Top of Records shown
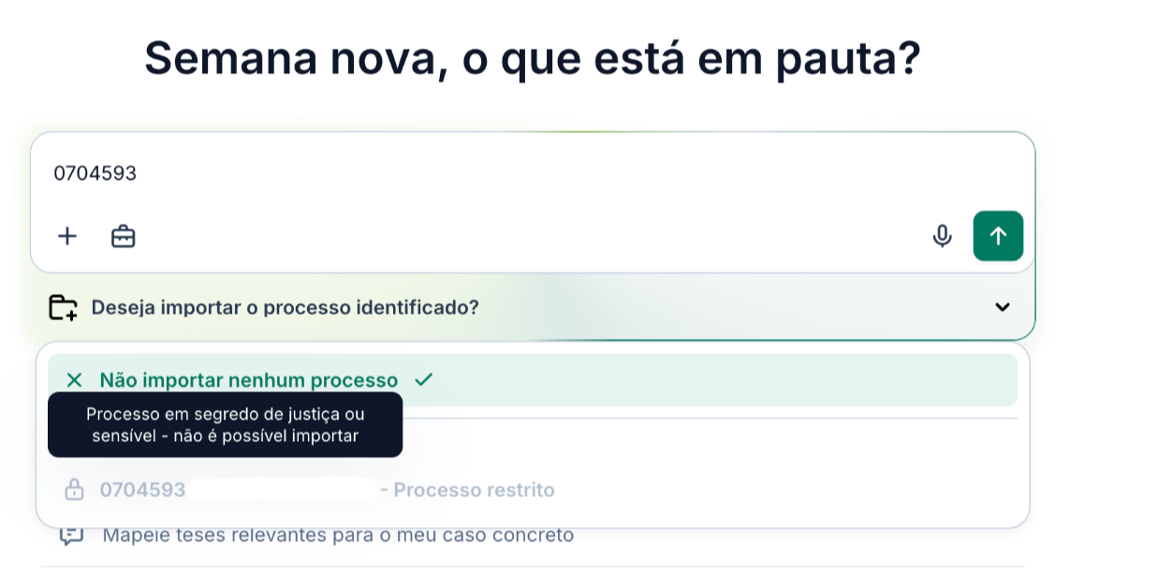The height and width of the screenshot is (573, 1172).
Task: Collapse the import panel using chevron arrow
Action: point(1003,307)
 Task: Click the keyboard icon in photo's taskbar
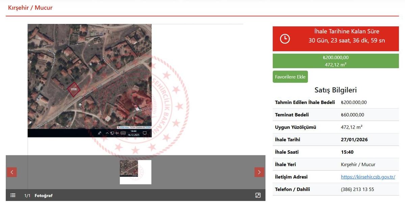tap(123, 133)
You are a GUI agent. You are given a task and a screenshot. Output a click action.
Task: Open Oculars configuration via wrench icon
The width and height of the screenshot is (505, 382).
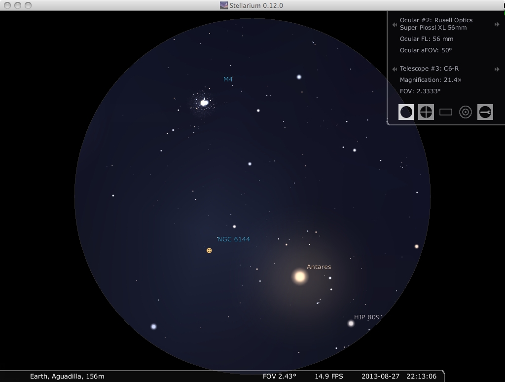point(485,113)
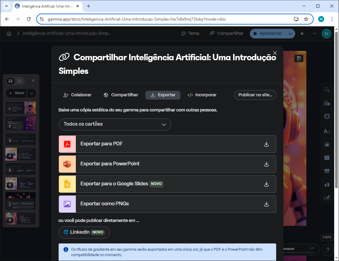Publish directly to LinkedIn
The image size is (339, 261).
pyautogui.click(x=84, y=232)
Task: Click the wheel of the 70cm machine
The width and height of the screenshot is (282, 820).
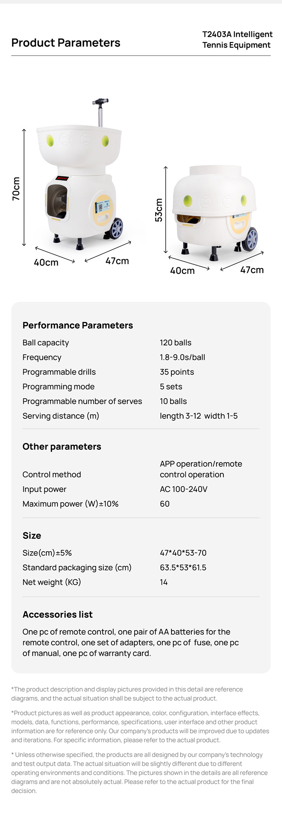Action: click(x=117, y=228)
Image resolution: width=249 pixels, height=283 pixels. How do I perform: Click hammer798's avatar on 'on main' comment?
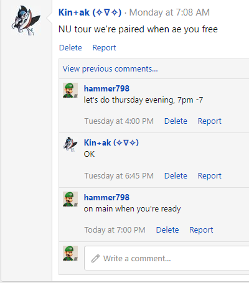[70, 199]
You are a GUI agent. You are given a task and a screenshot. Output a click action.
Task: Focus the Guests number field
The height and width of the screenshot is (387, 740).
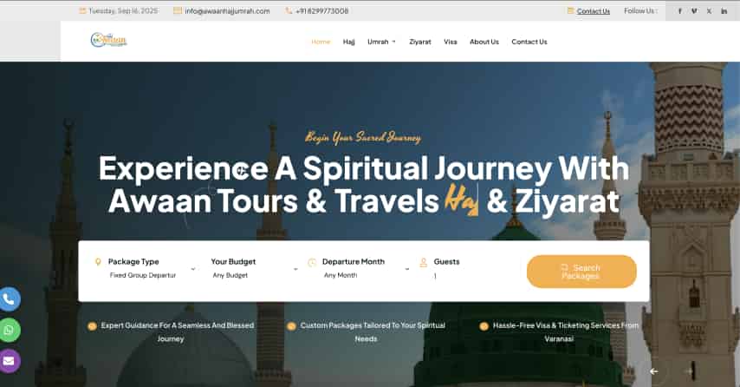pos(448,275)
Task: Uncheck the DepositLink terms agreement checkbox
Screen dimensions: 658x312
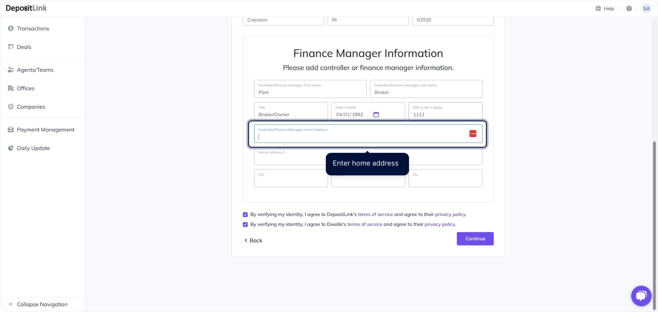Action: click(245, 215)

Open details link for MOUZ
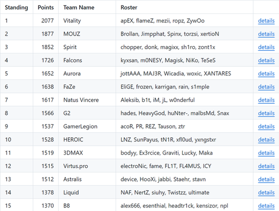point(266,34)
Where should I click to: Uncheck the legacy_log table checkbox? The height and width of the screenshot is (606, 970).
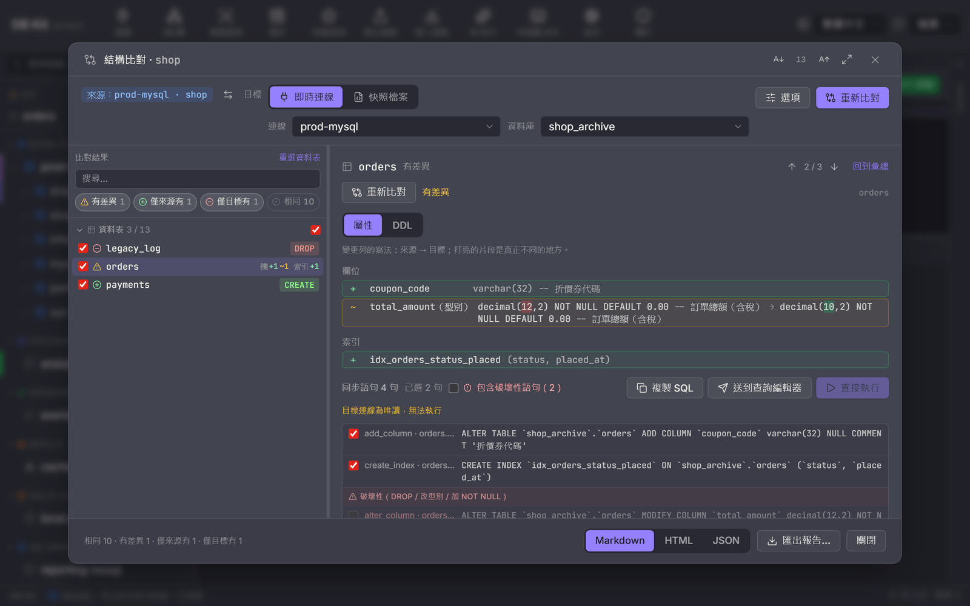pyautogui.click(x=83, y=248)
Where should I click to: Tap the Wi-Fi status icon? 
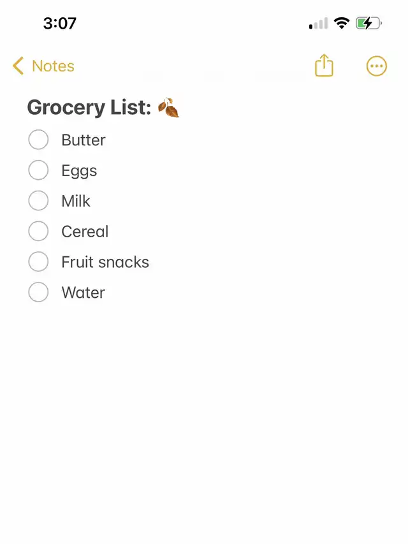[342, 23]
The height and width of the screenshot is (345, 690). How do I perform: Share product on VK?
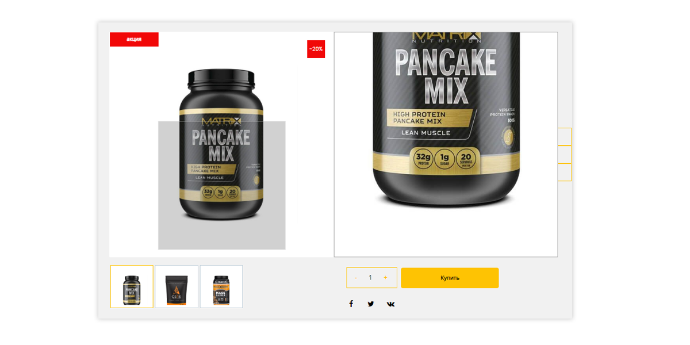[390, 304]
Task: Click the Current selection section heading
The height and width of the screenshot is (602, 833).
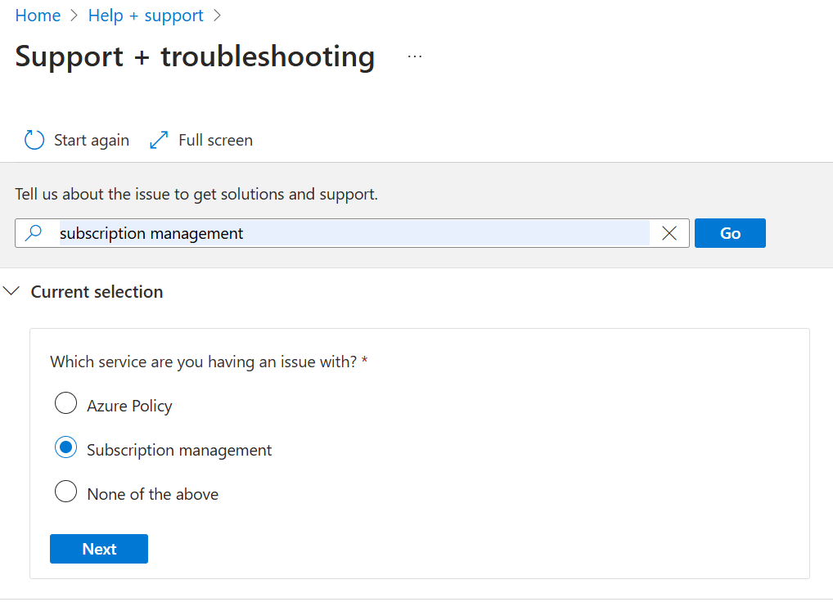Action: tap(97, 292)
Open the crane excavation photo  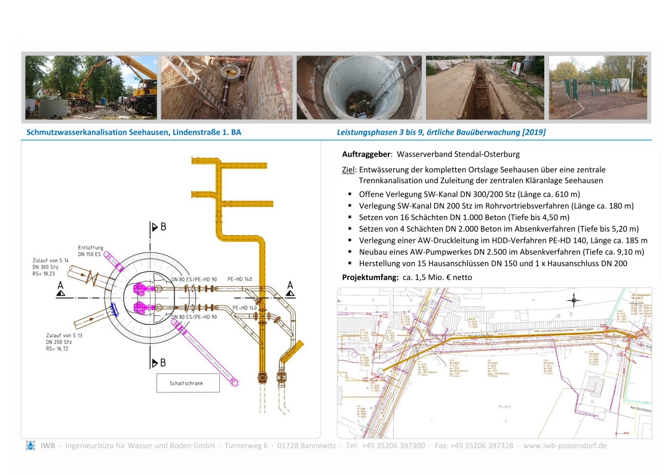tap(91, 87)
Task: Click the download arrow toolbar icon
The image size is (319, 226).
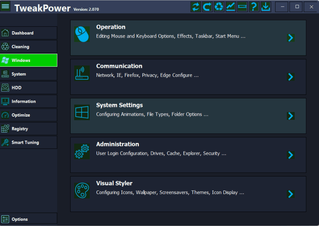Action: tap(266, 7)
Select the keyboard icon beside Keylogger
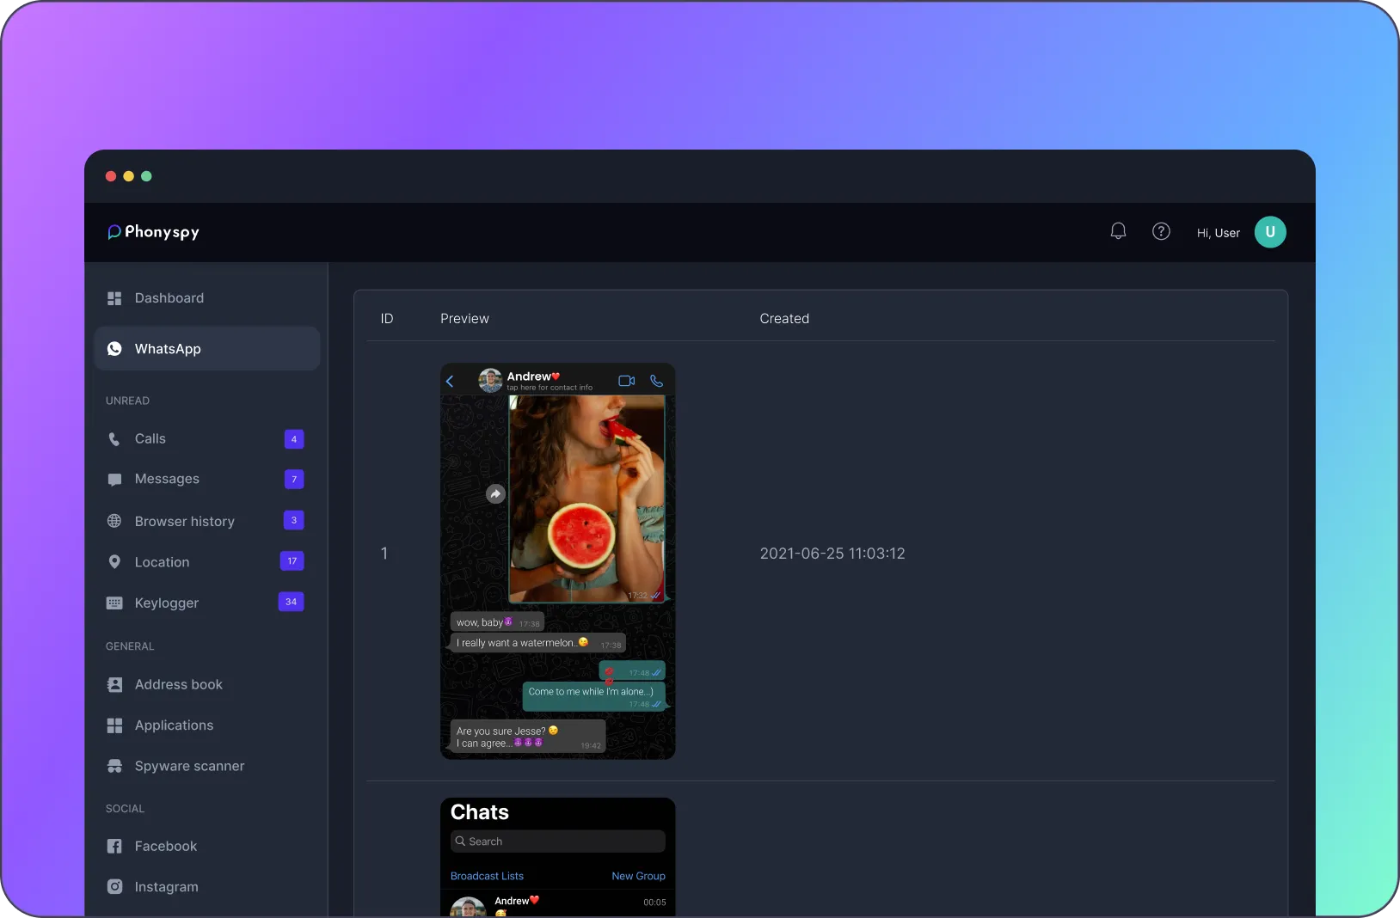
Bottom of Records shown
▶ **Brief**
In the entries above, find the line with "Task: Click the keyboard" and the line with "Task: Open Oculars". Return exactly those lines and all the ones between them, pictures excluded.

▶ **Response area**
 Task: Click the keyboard icon in photo's taskbar
tap(123, 133)
You are a GUI agent. You are given a task and a screenshot. Output a click action.
Task: Open Oculars configuration via wrench icon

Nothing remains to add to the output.